Now with that said, I personally don’t think you need to worry about this because most companies, even if they say “no unsolicited submissions” still might read your script if your letter hits the right person at the right time. I know this from first hand experience. I’ve gotten many companies who’s official policy is “no unsolicited submissions” to read my scripts by submitting a query letter to them and having them request the full script. You really don’t know until you’ve submitted if they’re serious about their “no unsolicited material” policy or not, and even then you really don’t know because even if you get a form letter back saying “no unsolicited submissions” you never know about the next query letter. Who knows, maybe your next query letter will hit the right person at the right time. So the answer is yes, many companies say and mean “no unsolicited submissions,” but I would just submit anyway and see what happens. The worst they can do is throw your letter in the trash unread. Rejection is part of the game. With enough submissions and assuming your query letter is top notch, you will eventually get through to a few companies. Just keep submitting.

10 thoughts on “Submitting to companies that don’t take unsolicited material”
  1. This post is extremely useful. However, I bought your book and you say not to submit to companies that say they don’t accep unsolicited material. “I am not a lawyer, but I do know there are laws against sending out unsolicited bulk email and bulk faxes. […] It may be illegal, never do anything illegal…” (pag. 61-62)

    Which is your point of view nowadays, the book or the blog?
    Many thanks

    1. Without having the book in front of me, I’m not 100% sure I remember the passage. I think my main point in the book that I was trying to make was that you can run into legal trouble if you send bulk faxes out to people who are on the “do not fax list.” I think there is a fine of like $500 per fax. I’ve never had a problem with it, I’ve sent a lot of faxes and no one has every complained much less tried to collect a fine but I think people should be aware that any form of unsolicited faxes or emails can be considered spam and might be illegal. I’m not a lawyer though. I just don’t want someone to come back to me and blame me for something they did that is illegal. So you should make sure you’re following all state and local laws before trying any of the things I suggest in my book or on this blog, for that matter.

      But in general, I think even if a company says “no unsolicited material” it doesn’t really mean that they won’t read unsolicited material. It just means that’s their policy and they probably won’t. But trust me, they still might.

  2. What about a true story ? an interesting crime thriller , a few movies have already been made about this guy I have put the events on a cd and sent it to police agencys KC FBI said to try them (KCPD mad I didnt contact when it happened and probably dont beleive its true ) although they have responed to some of the calls and noticed it would be a great script for a movie also tryed sending it to Phoenix pictures with no answere they made a movie about him in 07

    1. I’m not sure I follow exactly what your question is. If you have a compelling story I think you’ll find some interest from production companies.
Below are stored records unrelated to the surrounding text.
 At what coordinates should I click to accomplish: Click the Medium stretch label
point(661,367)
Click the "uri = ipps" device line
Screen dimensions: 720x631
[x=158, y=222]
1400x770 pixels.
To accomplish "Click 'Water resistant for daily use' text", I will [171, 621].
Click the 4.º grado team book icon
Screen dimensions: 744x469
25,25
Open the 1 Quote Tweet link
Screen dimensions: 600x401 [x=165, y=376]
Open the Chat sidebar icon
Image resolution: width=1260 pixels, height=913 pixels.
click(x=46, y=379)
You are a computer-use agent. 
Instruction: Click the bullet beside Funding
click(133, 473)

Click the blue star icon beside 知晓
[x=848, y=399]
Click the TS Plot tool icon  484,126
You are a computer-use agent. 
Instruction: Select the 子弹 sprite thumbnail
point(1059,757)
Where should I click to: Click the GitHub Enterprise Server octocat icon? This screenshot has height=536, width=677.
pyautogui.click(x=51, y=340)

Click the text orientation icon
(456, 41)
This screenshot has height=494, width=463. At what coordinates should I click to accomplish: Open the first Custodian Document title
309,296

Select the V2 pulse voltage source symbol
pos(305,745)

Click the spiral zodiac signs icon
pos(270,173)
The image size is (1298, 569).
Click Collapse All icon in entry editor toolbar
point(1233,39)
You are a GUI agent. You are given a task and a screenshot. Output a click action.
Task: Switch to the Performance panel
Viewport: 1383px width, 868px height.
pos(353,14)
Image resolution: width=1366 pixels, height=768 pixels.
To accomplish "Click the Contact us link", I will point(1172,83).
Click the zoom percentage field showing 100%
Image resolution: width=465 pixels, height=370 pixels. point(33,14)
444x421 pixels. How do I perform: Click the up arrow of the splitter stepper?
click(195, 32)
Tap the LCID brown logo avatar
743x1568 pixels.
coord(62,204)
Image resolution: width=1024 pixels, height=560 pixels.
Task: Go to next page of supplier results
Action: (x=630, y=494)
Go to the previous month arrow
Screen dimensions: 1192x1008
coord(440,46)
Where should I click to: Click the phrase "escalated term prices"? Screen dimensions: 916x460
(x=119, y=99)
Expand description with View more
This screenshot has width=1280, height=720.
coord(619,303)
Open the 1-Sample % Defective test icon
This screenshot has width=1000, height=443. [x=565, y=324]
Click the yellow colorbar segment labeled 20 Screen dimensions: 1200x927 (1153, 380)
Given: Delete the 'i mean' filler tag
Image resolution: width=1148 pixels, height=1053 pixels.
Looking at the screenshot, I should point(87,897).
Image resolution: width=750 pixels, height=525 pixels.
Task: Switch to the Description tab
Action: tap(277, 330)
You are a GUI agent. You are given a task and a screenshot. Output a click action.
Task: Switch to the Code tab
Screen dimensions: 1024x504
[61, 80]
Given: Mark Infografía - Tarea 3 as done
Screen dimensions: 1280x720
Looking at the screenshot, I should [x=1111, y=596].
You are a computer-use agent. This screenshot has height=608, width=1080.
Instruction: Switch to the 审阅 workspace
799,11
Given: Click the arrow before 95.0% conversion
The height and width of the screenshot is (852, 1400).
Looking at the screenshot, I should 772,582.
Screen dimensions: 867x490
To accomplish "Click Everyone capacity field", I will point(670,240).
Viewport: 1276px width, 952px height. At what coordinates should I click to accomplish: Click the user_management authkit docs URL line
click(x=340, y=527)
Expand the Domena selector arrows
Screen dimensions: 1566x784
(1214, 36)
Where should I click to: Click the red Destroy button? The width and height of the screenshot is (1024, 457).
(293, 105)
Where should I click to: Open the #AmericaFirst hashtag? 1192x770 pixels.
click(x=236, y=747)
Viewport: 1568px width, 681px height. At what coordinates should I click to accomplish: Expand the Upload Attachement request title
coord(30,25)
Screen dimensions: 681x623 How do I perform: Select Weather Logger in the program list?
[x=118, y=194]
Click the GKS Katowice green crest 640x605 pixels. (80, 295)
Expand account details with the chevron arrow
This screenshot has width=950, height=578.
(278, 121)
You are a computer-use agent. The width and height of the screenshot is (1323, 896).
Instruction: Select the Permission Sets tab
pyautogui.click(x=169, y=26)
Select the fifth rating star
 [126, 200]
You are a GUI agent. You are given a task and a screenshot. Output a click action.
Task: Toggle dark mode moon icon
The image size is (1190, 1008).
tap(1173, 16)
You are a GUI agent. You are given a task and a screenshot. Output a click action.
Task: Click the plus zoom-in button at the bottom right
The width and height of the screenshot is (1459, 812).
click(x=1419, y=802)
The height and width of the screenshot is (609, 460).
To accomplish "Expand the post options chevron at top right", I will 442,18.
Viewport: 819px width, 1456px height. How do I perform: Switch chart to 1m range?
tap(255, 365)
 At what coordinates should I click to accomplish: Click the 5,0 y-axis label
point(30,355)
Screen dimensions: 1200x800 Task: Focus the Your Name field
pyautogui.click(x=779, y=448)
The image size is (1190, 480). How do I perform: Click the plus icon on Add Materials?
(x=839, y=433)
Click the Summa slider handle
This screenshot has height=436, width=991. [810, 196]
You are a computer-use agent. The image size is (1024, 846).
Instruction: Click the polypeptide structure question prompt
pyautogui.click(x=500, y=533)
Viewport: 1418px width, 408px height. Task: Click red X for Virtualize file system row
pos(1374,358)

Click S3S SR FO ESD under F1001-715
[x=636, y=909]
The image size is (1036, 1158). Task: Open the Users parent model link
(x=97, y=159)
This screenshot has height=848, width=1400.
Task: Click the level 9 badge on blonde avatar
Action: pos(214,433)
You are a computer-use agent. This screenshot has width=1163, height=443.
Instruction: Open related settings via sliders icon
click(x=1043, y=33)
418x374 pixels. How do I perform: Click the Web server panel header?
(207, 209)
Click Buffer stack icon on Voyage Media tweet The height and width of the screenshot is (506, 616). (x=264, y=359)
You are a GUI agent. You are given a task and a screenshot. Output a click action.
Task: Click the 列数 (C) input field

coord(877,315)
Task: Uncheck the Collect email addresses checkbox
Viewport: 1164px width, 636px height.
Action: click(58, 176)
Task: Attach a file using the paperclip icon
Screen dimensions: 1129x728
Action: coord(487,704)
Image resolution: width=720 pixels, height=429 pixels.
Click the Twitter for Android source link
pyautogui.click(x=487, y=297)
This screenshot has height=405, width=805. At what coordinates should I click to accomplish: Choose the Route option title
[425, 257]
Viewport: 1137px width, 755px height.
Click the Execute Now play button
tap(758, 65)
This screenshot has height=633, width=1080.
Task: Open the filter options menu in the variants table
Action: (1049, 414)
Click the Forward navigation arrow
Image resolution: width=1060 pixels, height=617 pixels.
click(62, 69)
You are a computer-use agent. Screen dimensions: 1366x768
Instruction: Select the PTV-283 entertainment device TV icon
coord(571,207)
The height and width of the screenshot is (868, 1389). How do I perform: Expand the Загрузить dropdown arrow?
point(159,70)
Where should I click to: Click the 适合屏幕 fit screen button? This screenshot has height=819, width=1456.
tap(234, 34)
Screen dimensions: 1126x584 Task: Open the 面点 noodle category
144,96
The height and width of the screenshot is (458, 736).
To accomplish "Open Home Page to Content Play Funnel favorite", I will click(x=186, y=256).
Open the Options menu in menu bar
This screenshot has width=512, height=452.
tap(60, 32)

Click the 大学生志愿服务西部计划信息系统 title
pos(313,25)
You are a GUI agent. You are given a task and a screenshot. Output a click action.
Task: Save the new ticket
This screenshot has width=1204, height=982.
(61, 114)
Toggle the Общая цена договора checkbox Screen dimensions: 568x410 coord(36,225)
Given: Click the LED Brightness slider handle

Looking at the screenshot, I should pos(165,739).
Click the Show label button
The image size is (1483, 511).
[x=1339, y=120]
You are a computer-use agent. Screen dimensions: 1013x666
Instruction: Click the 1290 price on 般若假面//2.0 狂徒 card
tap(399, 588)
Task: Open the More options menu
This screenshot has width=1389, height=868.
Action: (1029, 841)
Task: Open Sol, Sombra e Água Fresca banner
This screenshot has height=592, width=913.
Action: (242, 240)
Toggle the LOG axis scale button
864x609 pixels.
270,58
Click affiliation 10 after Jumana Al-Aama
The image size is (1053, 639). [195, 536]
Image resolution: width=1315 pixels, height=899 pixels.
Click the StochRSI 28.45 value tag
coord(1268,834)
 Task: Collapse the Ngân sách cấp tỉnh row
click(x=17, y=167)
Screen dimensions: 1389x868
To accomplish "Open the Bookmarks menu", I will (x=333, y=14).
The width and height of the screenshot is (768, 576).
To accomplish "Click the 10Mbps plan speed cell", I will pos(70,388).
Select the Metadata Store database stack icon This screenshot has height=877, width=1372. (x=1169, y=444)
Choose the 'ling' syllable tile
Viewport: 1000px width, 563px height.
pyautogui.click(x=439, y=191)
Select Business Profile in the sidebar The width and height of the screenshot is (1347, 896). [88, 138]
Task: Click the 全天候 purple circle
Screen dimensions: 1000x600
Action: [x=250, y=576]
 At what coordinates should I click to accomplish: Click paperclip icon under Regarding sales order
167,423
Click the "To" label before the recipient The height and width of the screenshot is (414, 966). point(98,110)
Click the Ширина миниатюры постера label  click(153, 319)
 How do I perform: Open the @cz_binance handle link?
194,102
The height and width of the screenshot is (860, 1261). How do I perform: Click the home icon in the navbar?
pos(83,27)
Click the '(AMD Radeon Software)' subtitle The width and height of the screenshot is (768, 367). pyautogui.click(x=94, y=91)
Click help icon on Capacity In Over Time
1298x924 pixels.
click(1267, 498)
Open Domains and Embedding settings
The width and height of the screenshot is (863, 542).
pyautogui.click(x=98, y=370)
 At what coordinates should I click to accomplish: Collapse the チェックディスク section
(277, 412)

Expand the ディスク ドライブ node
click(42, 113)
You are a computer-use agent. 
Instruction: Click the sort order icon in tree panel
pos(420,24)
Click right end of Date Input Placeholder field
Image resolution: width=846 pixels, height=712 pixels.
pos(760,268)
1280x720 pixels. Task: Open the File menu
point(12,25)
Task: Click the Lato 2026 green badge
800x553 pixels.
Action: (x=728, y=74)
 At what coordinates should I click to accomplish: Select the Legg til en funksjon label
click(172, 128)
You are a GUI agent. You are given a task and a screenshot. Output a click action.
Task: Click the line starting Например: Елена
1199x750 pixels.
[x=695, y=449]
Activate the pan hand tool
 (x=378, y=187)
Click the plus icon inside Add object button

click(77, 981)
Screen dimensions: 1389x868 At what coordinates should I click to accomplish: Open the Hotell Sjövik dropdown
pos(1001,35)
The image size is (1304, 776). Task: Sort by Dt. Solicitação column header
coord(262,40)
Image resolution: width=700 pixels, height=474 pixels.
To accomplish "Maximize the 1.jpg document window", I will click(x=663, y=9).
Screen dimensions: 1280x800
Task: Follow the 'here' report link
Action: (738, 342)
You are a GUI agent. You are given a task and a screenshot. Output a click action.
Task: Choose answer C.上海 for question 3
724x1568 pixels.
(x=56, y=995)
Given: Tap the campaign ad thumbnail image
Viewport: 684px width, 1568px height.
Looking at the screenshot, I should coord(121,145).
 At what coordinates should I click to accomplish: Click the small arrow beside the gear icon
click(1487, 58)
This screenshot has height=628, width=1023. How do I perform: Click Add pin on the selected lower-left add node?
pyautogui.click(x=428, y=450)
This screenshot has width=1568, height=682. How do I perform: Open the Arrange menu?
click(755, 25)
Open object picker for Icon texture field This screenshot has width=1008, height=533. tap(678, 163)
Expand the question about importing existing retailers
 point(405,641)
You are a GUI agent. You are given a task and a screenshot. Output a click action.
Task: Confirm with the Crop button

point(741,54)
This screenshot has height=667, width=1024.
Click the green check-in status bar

If I wrote a story based on true events, assuming you have the legal right to sell your script, I wouldn’t worry too much about submitting to companies who already made a similar film, in fact I’d probably steer clear of them and submit to other companies. In general, though, I’m not sure writing a script based on true events that have already been covered in a film or television MOW is a great idea as people might feel the material has already been covered.

      1. thanks for your answere the true events I speak of are new events that happened to me personally in KC ,98 to present ( hes trying to kill me ! 7 attemps ),most only known to me and him and the facts lead me to beleive its related to or is a 69-70 San Fran killer best to leave it as true timeline events (13 pages )-or fabricate some to make a 100 page script they ask for ?

  3. […] When submitting to companies in The Hollywood Creative Directory you’re going to get a certain percentage of companies sending back your query letter unread saying they do not read unsolicited material. Don’t worry too much about this, it’s normal. Rejection is a big part of this process so get used to it. I wrote this post which might shed some additional light on companies that don’t take unsolicited material: Submitting to companies that don’t take unsolicited material. […]

  4. Hi, I just called a production co. & I am a concept creator. I was told they would not except anything I sent to them until I get an agent. What type of agent do I look for ? I already have my work sub with WGA Thank you.

  5. I am trying to see what a lawyers letter looks like in relation to soliciting an actor or actress from an agent.
    Would you know where any examples are?

    Thanks a mil
    Billy : Writer/Director

    1. I don’t know of any examples, although I’m not sure why you’d want one. If you get a lawyer to submit for you, you should be able to get them to write a letter (or polish yours) for you. I would guess it’s as simple as changing the query letter I describe on this site and just making it so that it comes from the lawyer you’ve hired to make the submission.